THE BIG BILL
The CHIPS Act is law, but does it matter?
The big industrial policy story of the week: On Tuesday, President Biden signed the Chips and Science Act of 2022 (CHIPS Act) into law. The 280 billion USD legislation is intended to strengthen US semiconductor manufacturing, research and development, and supply chain security – for the sake of domestic US industry, of course, but also competition with China. The law features over 52.7 billion USD for semiconductor manufacturing, including 2 billion for so-called legacy chips that are essential to the auto and defense industries; a 25 percent tax credit for domestic investment in semiconductor projects; and 200 billion USD for chip-related research.
In other words, the CHIPS Act constitutes a lot of dollars going to a strategic domestic industry.
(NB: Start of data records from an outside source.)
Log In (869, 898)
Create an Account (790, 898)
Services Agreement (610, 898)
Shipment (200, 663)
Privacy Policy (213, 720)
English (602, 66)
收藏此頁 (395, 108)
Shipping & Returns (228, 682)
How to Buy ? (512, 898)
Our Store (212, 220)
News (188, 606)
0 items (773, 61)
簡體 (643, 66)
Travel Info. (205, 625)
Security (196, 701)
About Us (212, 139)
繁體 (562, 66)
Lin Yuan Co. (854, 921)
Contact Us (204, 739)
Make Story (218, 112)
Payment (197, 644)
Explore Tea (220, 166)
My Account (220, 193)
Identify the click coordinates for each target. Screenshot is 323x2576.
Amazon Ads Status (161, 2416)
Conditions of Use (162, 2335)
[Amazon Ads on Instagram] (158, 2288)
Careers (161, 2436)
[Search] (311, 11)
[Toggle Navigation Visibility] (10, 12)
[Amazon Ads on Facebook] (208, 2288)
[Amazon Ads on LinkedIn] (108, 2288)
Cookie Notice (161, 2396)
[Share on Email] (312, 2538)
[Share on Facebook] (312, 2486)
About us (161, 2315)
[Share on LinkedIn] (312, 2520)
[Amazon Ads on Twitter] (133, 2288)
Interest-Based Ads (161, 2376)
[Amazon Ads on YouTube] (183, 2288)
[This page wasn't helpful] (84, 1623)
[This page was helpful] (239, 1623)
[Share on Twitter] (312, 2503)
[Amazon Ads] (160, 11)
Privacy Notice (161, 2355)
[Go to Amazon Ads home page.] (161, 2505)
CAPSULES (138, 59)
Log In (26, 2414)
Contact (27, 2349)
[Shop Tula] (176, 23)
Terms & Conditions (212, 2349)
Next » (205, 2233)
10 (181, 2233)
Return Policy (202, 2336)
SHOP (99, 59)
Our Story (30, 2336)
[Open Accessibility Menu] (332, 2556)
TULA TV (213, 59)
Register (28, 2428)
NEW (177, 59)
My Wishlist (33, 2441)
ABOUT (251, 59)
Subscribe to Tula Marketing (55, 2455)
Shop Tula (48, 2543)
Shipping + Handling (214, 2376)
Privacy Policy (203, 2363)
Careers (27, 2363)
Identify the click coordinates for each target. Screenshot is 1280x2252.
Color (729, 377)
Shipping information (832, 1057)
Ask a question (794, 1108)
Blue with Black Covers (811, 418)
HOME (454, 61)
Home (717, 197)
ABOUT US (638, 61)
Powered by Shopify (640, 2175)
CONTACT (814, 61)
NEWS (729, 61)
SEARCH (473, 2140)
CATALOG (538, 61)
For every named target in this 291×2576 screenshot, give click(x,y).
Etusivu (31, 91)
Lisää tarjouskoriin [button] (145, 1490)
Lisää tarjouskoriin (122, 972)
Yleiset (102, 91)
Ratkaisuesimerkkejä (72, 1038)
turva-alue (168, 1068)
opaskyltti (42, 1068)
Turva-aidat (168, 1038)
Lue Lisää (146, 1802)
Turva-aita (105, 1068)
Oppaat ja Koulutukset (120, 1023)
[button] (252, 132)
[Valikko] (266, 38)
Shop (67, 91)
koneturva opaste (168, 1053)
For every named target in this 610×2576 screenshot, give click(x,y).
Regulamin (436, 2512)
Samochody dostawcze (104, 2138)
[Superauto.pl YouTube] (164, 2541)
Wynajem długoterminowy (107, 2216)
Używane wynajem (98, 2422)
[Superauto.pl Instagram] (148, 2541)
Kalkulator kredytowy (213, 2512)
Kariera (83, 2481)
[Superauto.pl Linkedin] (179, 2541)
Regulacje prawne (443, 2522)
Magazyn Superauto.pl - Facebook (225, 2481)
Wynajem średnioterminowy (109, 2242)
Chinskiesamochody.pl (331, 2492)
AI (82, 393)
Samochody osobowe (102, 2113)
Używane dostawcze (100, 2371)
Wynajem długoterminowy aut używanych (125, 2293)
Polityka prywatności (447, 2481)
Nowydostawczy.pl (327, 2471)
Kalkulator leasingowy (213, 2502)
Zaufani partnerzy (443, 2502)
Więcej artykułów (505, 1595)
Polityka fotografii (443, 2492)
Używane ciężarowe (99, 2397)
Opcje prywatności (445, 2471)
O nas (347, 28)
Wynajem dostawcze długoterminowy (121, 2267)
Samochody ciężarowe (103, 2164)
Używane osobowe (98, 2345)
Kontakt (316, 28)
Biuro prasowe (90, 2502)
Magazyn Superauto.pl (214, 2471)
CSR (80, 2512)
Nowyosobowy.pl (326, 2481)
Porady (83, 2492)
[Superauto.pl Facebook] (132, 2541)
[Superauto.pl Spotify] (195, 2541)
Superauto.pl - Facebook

It is a signal that Washington is getting serious about today’s production-based international competition. But the CHIPS Act is also wildly inadequate for this competition. First, the legislation skews toward semiconductor R&D, leaving core, more upstream nodes of the semiconductor value chain (read: packaging and testing, material inputs, and the markets into which semiconductors are sold) largely unaddressed; it focuses on expertise not the ability to make. Second, the CHIPS Act fails to address the reality that much of this R&D risks flowing to China – thanks in large part to Beijing’s capture of leading international semiconductor companies.
Finally, and the biggest issue: Semiconductors, while of course important, are only one slice of the industrial competition underway. If it takes the US two years, bipartisan consensus, and a near-perfect alignment of the stars to address every other slice, nothing will happen. That leaves one huge question moving forward: Is the private sector ready to take the initiative? Will the US private sector treat the CHIPS Act as a signal from Washington to start rethinking economic logics and proactively investing in domestic production, in semiconductors and beyond – on the assumption that regulatory and geopolitical dynamics will support the bet? Or will they keep waiting on Congress to dole out cash before making moves?
Gas prices are down, but the fuel scramble continues
Global oil prices are edging lower; US retail pump prices fell below 4 dollars per gallon this week. But there is more to the energy picture than oil and gas. LNG and coal prices are still climbing, thanks in no small part to upward pressure from Asian demand. South Korea and Japan are rushing to buy extra cargoes of LNG to boost storage and avoid winter shortages, especially after summer heatwaves and amid ongoing uncertainties about the Russia-Ukraine war. These moves to secure supplies outside of existing long-term contracts require outbidding European buyers, further squeezing the already-tight global LNG spot market – and exacerbating international shortage. And if Asia is squeezing LNG prices, Europe is doing the same for coal. The EU’s ban on Russian coal came into effect this week. Now, member states have to find supplies elsewhere, including Australia and Indonesia. This is putting new pressure on the global market and lifting the Asian coal futures curve substantially.
Plus, there are wildcards in this week’s energy picture. Japan has announced that it intends to keep its 30 percent stake in the Sakhalin-1 oil and gas project in Russia, because it is an important source of fuel imports (and everyone these days needs fuel). Not that Tokyo has much choice in the matter: Russia this week banned investors from “unfriendly” nations from selling shares in key energy projects, including the Sakhalin-1.
Turkey plays metals middleman
Turkey is playing a key intermediary role in facilitating sales of metals to Russia, according to the head of the Istanbul Ferrous and Non-Ferrous Metals Exporters’ Association. With Russian access to metals from the West restricted due to sanctions, Russian buyers are turning to Turkey to serve as its “bridge and warehouse.” Similarly, EU companies are turning to Turkey as a conduit to sell their metals to Russia, according to the industry group. Data bears this out: Turkey’s metal exports to Russia rose by 26 percent year-on-year by August 8. This is just the latest example of the leaks in the West’s sanctions war on Moscow – and how readily the international private sector finds workarounds to it. It
Tesla locks in more nickel – but China got there first
Tesla has signed deals worth 5 billion USD to secure nickel materials from Indonesia for its lithium batteries, according to an Indonesian government official. The carmaker hasn’t confirmed the news publicly, but it would be in line with the company’s globe-spanning effort over the past year to secure deals with nickel suppliers. As for the latest contracts with Indonesia, the official said that Tesla has begun buying “two excellent products” produced by nickel processing companies operating in the country’s Morowali Industrial Park. What was less emphasized in the interview: The facility is a joint-venture that’s two-thirds owned (p.12) by Chinese metals giant Tsingshan.